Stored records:
>>>

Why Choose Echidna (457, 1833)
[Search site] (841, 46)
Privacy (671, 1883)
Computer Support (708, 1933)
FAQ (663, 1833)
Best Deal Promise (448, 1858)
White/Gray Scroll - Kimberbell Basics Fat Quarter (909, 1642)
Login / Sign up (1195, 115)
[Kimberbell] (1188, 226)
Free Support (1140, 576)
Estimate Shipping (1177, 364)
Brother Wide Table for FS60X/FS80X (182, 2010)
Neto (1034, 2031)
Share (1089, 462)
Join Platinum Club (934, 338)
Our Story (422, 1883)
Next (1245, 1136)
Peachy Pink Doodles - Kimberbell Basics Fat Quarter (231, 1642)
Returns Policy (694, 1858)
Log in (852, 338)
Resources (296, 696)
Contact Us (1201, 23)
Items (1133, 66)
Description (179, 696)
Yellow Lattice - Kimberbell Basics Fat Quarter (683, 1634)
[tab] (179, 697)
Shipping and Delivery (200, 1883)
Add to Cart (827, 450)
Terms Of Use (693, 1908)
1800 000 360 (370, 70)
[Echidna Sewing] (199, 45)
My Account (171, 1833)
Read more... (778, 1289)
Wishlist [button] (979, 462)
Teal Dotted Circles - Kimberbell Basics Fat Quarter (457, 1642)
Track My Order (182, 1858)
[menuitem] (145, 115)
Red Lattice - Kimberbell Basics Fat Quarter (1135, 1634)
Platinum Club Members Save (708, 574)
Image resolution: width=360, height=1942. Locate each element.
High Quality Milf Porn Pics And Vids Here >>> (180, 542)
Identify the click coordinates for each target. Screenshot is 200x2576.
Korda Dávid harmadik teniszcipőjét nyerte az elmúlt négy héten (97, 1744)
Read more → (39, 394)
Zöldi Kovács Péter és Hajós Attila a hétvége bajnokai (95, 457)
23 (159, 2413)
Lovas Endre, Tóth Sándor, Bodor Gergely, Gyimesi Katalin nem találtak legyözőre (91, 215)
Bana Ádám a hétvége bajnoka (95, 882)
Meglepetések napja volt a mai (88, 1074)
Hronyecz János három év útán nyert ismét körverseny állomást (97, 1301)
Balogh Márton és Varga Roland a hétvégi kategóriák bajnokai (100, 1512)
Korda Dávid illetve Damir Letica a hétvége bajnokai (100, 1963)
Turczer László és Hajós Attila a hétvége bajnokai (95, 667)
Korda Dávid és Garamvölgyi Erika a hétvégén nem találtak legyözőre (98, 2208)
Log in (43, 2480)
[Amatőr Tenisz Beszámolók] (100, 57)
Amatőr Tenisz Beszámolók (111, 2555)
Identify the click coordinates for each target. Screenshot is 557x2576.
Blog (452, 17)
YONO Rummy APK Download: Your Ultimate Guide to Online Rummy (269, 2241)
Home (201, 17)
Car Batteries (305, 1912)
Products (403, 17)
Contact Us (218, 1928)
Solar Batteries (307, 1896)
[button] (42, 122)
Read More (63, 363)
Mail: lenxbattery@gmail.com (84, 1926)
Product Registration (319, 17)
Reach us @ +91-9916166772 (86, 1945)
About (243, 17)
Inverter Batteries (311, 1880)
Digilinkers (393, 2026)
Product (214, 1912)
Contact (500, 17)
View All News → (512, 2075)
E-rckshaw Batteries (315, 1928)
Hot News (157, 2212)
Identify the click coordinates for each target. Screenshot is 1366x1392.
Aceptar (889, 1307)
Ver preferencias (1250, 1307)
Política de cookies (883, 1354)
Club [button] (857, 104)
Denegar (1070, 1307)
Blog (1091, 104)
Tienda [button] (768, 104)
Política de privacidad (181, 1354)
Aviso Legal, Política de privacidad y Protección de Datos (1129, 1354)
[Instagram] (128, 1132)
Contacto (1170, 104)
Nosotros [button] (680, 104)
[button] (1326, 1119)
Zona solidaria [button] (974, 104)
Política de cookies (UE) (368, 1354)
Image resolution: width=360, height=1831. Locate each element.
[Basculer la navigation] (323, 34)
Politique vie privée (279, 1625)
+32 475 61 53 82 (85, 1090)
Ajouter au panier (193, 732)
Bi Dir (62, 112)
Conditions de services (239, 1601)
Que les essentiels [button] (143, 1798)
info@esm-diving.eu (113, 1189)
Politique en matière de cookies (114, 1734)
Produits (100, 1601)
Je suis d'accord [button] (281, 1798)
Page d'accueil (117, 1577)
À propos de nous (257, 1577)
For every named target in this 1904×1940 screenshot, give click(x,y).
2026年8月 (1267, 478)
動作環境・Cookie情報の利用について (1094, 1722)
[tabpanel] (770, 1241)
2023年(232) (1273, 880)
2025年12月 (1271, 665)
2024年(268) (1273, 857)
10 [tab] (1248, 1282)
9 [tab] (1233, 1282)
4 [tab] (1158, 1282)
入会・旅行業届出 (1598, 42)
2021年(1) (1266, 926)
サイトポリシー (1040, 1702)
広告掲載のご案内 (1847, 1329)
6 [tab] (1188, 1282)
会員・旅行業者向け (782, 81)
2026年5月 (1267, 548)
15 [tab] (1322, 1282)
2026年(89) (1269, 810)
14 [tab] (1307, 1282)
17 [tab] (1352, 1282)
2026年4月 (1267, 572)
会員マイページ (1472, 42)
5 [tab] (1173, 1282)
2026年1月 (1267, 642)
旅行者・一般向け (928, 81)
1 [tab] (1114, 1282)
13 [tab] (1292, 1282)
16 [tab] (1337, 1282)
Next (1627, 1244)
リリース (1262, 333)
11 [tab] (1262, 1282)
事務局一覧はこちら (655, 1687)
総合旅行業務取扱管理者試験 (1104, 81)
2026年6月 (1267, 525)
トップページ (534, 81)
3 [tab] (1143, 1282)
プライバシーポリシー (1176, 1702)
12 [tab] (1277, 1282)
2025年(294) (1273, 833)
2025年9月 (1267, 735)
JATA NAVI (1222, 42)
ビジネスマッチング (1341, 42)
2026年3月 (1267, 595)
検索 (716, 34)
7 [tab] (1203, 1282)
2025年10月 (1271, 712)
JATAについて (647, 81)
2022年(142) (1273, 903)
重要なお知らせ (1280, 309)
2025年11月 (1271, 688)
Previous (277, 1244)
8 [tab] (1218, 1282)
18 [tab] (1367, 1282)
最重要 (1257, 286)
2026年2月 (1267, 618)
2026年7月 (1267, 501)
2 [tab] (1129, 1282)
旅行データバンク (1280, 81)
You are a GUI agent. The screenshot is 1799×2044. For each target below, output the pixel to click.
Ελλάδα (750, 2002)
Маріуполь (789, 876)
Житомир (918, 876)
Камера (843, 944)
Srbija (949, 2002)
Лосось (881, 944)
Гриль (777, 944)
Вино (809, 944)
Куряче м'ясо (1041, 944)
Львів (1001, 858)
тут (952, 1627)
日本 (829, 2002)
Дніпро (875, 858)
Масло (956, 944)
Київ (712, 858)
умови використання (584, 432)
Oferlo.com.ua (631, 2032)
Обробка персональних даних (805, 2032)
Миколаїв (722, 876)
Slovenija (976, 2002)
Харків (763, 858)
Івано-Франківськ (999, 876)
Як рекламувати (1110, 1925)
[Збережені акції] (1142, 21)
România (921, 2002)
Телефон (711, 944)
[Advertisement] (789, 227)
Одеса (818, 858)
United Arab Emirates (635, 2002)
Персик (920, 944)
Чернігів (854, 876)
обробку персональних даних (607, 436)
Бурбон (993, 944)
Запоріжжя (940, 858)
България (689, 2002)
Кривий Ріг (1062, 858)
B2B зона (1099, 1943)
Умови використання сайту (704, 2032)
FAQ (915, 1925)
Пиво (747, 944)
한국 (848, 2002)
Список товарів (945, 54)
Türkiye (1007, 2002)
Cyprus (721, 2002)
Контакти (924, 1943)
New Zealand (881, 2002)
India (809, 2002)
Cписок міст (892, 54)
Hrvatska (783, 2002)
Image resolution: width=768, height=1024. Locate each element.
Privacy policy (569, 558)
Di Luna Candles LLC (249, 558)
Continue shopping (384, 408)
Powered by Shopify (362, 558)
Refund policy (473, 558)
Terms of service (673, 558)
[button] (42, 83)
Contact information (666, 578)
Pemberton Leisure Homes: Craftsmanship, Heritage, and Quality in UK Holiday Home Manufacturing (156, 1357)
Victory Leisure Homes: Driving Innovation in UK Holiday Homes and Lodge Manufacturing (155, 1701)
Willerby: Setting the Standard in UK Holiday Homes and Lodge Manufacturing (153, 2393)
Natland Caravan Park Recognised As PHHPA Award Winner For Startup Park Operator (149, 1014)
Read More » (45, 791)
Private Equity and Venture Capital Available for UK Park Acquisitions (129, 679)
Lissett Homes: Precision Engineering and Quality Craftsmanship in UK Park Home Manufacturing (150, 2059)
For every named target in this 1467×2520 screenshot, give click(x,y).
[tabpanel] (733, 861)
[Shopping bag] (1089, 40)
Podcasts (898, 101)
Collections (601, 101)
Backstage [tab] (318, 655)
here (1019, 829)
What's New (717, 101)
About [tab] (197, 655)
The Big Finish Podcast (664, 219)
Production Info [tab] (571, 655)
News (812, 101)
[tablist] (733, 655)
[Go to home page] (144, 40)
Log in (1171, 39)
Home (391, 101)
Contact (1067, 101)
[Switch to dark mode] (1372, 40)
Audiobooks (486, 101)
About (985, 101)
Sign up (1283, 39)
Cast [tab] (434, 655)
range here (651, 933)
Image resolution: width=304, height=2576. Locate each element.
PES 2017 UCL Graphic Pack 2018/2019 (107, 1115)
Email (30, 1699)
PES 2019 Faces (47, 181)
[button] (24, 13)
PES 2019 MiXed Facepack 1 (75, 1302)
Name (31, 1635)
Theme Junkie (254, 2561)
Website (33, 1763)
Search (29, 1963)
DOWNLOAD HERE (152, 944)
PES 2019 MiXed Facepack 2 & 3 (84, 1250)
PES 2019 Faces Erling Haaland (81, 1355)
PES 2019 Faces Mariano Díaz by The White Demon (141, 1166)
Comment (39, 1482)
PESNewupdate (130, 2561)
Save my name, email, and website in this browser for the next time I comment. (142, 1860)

<<<

# WORK TASK:
A verbatim transcription is needed of the lines above, starting at the line with "FAQ (663, 1833)" and ending at the line with "[Echidna Sewing] (199, 45)", both included, and of nothing else.

# TASK RESPONSE:
FAQ (663, 1833)
Best Deal Promise (448, 1858)
White/Gray Scroll - Kimberbell Basics Fat Quarter (909, 1642)
Login / Sign up (1195, 115)
[Kimberbell] (1188, 226)
Free Support (1140, 576)
Estimate Shipping (1177, 364)
Brother Wide Table for FS60X/FS80X (182, 2010)
Neto (1034, 2031)
Share (1089, 462)
Join Platinum Club (934, 338)
Our Story (422, 1883)
Next (1245, 1136)
Peachy Pink Doodles - Kimberbell Basics Fat Quarter (231, 1642)
Returns Policy (694, 1858)
Log in (852, 338)
Resources (296, 696)
Contact Us (1201, 23)
Items (1133, 66)
Description (179, 696)
Yellow Lattice - Kimberbell Basics Fat Quarter (683, 1634)
[tab] (179, 697)
Shipping and Delivery (200, 1883)
Add to Cart (827, 450)
Terms Of Use (693, 1908)
1800 000 360 (370, 70)
[Echidna Sewing] (199, 45)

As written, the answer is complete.